I got a taste of that on Easter Sunday actually.  Tired to the bone, an emotionally shallowed out husk, I couldn't garner the enegry for anything, certainly not my poor husband.  My husband, on the other hand, had spent the day before hosting two work events for residents in the communities he manages.  He endured a solid day of watching happy parents delight in their small little darlings hunt for Easter eggs, chase ducks and bunnies in a petting zoo, and run into the arms of their parents or grandparents.  He knew it would be a hard day for him, so I had told him I would volunteer to help so I could be there to support him (plus be able to chase ducks and bunnies myself), but instead I was traveling and there was no one there to help him absorb the emotional hits he took all day long.  So, on the actual holiday, he was knee deep in a quagmire of grief and bitter memories of happier days when our kids were in their Easter best, searching around for candy filled eggs.  I couldn't support him.  As a matter of fact, his sulking just got on my nerves.  Badly.  And, I was fairly certain he wanted me to comfort him, and was a little sullen that I just left him alone in his grief.  At one point in the day, I glanced at him sitting, shoulders rounded, in a rocking chair off in a corner of the living toom, and I knew that if we were always this disparate in our feelings, we would not last either, no matter how many hours of therapy we logged.  I really, really got the truth of those dire predictions.

Most days are not like that for us.  Most days we're okay as a couple, if not okay with everything that has transpired over the last nine or so months.  But, we are different.  Things have shifted slightly.  Anyone who watches Fringe will know when I say that it's like I'm watching into that other world.  That's me I see, but things just aren't quite the same on the other side.  Enough events have happened differently that my actions are altered from what they would have been otherwise.  I'm not the same person, neither is my spouse, so it's natural that we have to re-assess our relationship and learn anew how to relate to one another.  Now add a second trauma with Mother passing and all the incumbent chaos that comes along with it, and we have to factor that in to the equation too.

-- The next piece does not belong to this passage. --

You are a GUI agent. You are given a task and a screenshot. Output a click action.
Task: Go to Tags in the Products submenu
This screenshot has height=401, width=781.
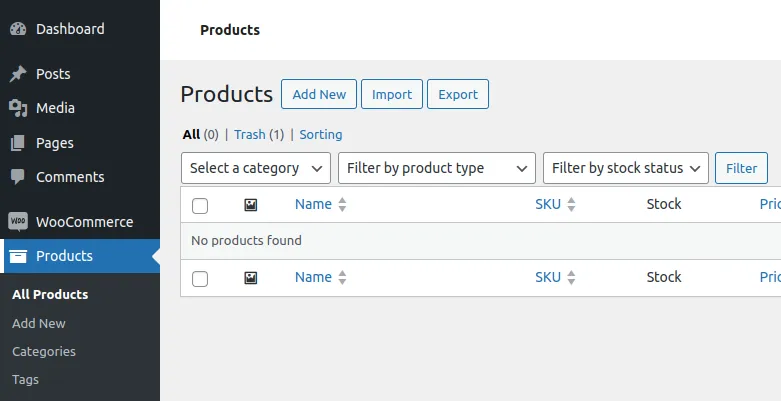[x=25, y=380]
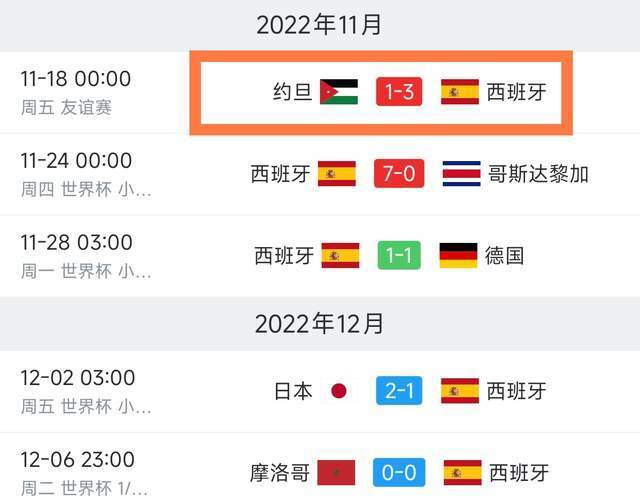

I think if someone were to ask me how to do that:  how to recalibrate the scales to try and rebalance a relationship in the wake of deep grief, the first thing I would say is just to acknowledge that it has to happen.  That things will not go on just like they did before, and then try to be honest with one another about what you need and expect from the other one.  And be patient.  It's hard to help mend a broken heart when you're still picking up the pieces of yours.